Toni Morrison in 1981, the year her fourth novel, Tar Baby, was published. Credit: Timothy Greenfield-Sanders, courtesy of Magnolia Pictures

“Toni was 88 when she died and I was 68. It is very difficult for anyone younger than I am to appreciate what a cultural earthquake she caused. Toni changed the whole idea of what an American writer was and could be. She was of a generation in which if you asked someone to imagine an American writer, that writer was, of course, a white man. Not any more. Not after Toni. She invented this thing that didn’t exist. Sometimes people get this ‘voice of a generation’ stuff thrust upon them, but they don’t really live up to it. Toni really did. She was also my friend.

“I know exactly when I first met Toni, and this is not true of most people I know. It was in 1978. The Academy of American Poets was putting on a reading and they asked if I would like to participate. I called the organiser and said yes. He said, ‘We always have two people reading. Do you know who Toni Morrison is?’ She wasn’t that well known at the time, but I had read her [first three books]. So, I said, ‘Yes, of course.’ ‘Do you like her work?’ ‘I love it.’ ‘Would you like to read with her?’ ‘No’, I said, ‘it doesn’t make any sense.’ It just seemed like a very bizarre combination – we couldn’t be more different as writers. He said, ‘Well I think it’s a great combination,’ and it turned out he was right, and I was wrong.

“The reading was a great success – people were a little more open minded [to strange combinations] then, although apparently not me. As soon as we finished, Toni said, ‘We should go on the road with this,’ and we did. We became instant friends, which is the only time in my life that this has happened. An instant, strong friendship that lasted for 40 years. It was like a chemical reaction.

Toni Morrison shown in the documentary ‘Toni Morrison: The Pieces I Am’ (Timothy Greenfield-Sanders/Magnolia Pictures)

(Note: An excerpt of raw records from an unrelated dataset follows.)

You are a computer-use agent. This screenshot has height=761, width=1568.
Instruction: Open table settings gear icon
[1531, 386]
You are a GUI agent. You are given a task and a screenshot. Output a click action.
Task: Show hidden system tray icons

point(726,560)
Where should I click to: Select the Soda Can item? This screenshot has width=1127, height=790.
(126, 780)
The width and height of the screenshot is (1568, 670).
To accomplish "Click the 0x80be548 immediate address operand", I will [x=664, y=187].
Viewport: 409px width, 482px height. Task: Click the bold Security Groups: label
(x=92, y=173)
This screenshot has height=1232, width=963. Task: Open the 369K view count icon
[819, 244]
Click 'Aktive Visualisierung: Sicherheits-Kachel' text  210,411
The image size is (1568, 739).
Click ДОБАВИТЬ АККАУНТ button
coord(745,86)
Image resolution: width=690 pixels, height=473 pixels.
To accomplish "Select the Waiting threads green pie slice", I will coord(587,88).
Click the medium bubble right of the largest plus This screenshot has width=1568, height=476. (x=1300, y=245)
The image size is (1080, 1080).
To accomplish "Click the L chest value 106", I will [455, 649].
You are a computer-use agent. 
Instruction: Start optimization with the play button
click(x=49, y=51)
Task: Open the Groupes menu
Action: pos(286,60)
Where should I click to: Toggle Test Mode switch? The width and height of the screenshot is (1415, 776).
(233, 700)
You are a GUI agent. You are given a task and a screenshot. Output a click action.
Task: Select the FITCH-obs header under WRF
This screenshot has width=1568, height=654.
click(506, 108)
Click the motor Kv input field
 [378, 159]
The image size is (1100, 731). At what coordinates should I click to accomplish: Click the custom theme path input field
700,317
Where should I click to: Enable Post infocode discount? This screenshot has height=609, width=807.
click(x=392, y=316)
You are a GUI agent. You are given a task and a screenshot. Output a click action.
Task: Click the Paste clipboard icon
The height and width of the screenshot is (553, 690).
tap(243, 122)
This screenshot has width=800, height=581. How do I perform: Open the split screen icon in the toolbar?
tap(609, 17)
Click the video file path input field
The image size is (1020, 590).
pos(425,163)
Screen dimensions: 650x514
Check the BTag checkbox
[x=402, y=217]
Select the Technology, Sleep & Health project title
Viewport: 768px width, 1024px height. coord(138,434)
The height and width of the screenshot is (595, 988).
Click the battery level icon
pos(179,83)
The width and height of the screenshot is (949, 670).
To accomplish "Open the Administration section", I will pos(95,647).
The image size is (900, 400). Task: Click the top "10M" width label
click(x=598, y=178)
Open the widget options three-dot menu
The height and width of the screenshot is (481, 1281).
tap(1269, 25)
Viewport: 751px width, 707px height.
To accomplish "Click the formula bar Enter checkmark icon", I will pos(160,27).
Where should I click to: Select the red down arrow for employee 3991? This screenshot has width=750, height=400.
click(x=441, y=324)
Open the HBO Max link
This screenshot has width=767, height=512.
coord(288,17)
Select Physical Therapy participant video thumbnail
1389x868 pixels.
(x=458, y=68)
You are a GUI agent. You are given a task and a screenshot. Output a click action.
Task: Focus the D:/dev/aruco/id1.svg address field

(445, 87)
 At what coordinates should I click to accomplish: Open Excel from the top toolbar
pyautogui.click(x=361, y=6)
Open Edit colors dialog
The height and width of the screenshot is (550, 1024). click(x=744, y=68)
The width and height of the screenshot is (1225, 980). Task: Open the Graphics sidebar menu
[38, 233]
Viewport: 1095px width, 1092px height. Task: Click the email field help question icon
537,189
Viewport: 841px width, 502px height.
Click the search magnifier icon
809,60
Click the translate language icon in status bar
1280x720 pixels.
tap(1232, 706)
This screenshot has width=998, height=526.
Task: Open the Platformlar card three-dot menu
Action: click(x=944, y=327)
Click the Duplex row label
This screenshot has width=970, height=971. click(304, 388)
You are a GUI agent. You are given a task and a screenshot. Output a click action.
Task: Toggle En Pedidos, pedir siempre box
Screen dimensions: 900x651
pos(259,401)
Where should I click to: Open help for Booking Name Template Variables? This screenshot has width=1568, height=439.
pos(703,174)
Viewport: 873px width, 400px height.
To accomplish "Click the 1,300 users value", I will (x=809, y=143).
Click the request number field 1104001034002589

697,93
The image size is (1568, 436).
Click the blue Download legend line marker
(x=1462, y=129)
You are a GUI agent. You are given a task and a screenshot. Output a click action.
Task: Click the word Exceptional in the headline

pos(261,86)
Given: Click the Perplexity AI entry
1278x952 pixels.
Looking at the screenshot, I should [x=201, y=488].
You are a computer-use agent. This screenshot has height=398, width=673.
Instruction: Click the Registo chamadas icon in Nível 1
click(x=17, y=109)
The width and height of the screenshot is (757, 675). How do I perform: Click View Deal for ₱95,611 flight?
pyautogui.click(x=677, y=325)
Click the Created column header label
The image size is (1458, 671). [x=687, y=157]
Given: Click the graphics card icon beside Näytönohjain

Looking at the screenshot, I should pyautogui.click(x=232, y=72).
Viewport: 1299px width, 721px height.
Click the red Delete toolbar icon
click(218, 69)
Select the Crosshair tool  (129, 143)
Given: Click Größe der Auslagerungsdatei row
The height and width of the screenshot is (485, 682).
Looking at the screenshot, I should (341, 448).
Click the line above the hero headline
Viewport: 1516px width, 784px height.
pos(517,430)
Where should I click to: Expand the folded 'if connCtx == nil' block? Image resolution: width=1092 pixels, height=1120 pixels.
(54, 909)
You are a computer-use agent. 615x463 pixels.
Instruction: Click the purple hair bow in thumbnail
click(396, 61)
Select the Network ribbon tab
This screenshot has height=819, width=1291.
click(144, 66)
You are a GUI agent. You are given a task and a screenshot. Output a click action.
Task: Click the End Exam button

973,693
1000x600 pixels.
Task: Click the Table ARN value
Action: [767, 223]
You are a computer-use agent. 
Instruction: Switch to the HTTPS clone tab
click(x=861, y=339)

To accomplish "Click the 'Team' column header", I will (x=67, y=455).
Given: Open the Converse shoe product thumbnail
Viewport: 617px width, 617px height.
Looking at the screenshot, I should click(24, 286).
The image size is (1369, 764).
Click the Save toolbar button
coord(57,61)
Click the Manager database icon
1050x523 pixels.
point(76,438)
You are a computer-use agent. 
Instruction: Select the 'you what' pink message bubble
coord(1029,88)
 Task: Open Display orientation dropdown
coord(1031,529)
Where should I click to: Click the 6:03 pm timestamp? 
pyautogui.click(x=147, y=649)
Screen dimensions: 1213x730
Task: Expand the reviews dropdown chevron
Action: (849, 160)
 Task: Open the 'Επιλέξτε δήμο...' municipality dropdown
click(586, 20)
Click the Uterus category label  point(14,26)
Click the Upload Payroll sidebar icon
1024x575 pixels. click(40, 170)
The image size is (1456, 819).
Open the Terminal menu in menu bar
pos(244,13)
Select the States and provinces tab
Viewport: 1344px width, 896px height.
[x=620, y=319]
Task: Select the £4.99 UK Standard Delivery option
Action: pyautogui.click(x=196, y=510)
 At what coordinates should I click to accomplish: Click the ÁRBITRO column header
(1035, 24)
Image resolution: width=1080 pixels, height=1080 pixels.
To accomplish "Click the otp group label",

“We saw each other all the time. Toni was an editor at Random House, which was my publisher at the time. The company president called me up once and said, ‘You have to stop hanging around in Toni’s office. The two of you are in there all day smoking cigarettes and you’re laughing so much you’re disturbing people. Plus, Toni’s not getting her work done.’ Of course we didn’t listen to him and of course she got her work done.

“At a certain point, after her time as an editor, she left New York for Princeton [where she held the Robert F Goheen Chair in the Humanities from 1989 until she retired in 2006]. We’d talk on the phone for hours and I’d hang out with her there often. A few years ago I did a benefit for the public library in Princeton and a professor came over and said, ‘Toni used to have an office next to mine. The two of you laughing and smoking cigarettes all the time really disturbed me.’ So apparently this was something else we were able to take on the road.

“When Toni won the Nobel Prize in Literature [in 1993], she wanted all her friends to see her collect it, so she took a bunch of people, including me. She called us the Nobelettes. I would recommend that if you have a friend who wins a Nobel Prize that you go. It was a fantastic trip.

“The night of the ceremony, the streets [of Stockholm] were lined with people. It’s an amazing thing to see an entire city turn out to applaud economists, writers, scientists… That would never happen in the US, I can assure you. Especially not now.

“Toni loved this kind of thing. She loved awards. And what award could you love more than the Nobel Prize? That and receiving the Presidential Medal of Freedom from Obama, whom she adored, were very proud moments for her. Of course, the Nobel changed how people related to her, although they had always been very reverent toward Toni.

“Once I went to a reading of hers in a church. I noticed that while she was reading, the audience all had their copies of her book open and were reading along with her like it was a prayer. I said to her afterwards, ‘You don’t have an audience, you have a congregation.’ This is something I myself have never experienced, the reverence of other people. Not that I’d want to. But I think Toni felt a responsibility to people. She was very morally upright and it was important for her to be responsible to people who felt this way about her.

“Something many people would be shocked to learn about Toni was that she watched more TV than almost anyone I’ve ever known. She believed that you shouldn’t read when you’re writing – so she watched TV instead. She would watch anything. She loved the reality show Hoarders, about people who won’t throw anything away until their houses become filled from top to bottom. It seemed like an incredibly bizarre pastime for a genius, but that was definitely a part of her.

Fran Lebowitz and Toni Morrison pictured together in 2010. (Nicholas Hunt /Patrick McMullan via Getty Images)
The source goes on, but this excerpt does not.